Objective: A case study at the department for heart surgery of an Austrian University Hospital in 2001, examined the outcome of improved communication aimed at empowering patients to be more effective co-producers of recuperation after surgery.
Methods: Evaluated were the effects of a training program for developing communication skills of health professionals (physicians, physiotherapists, and nurses) along with a reorganization of patient information schemes. The clinical outcomes after four types of surgery (bypass, stent, artificial valve insertion and combination of these) were observed in 100 patients without (control group) and 99 with the intervention administered (intervention group). Two objective and two subjective health outcome parameters were selected for analysis: care level adjusted length of stay in hospital, frequency of post-surgery complications, subjective health, subjective satisfaction with care received. Self-administered breathing exercises were measured as an intermediary outcome parameter.

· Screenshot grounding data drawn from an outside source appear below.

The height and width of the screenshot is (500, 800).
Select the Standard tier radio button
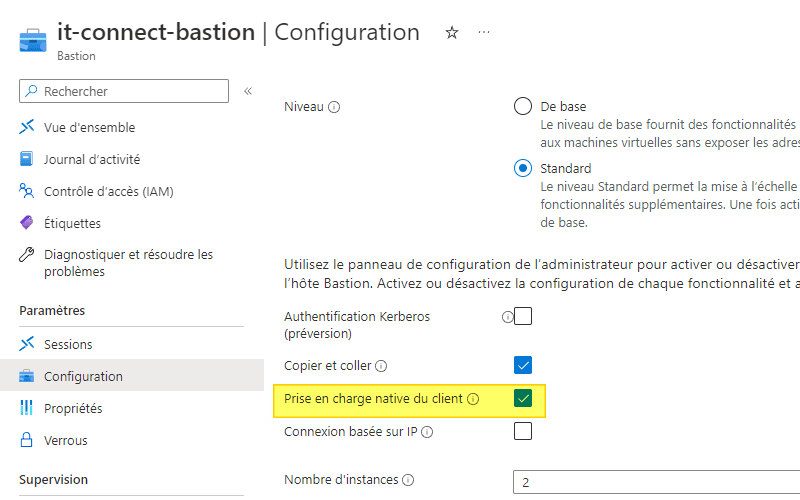click(x=523, y=169)
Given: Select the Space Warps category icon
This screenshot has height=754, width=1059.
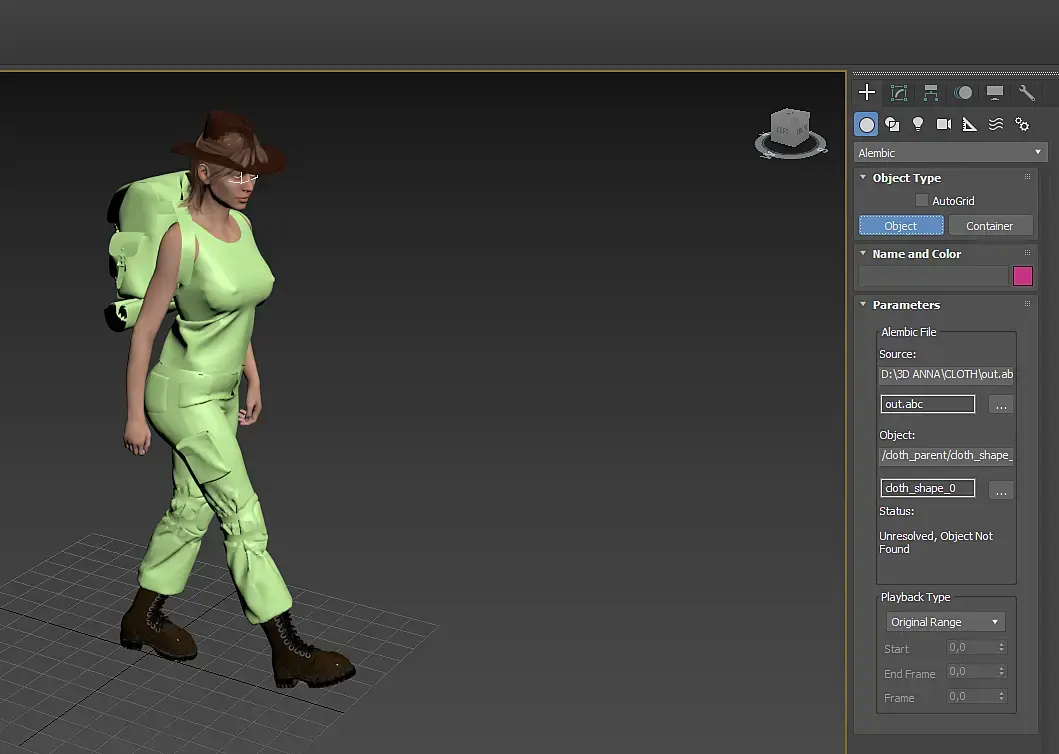Looking at the screenshot, I should coord(996,124).
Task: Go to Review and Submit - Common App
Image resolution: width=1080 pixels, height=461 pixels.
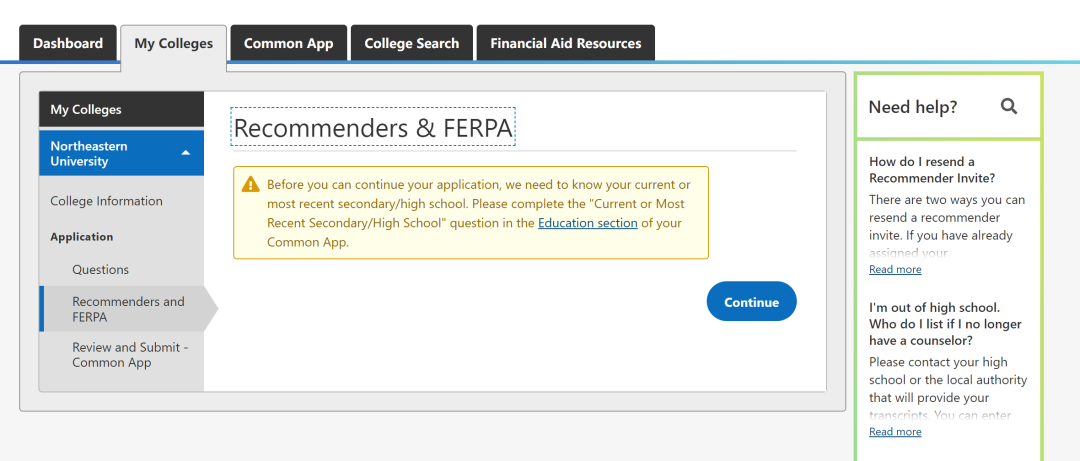Action: tap(130, 355)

Results: In the intervention group length of hospital stay was shorter (by 1 day), incidence of post-surgery tachyarrhythmia was reduced (by 15%), transfer to less intensive care levels was faster and patient ratings for communicative quality of care by doctors and nurses were improved.
Conclusion: Professional communication aimed at empowering patients to act as co producers can indeed have an effect on clinical outcome.
Practice implications: Staff training and reorganization of communication schemes can be an effective intervention in hospital care.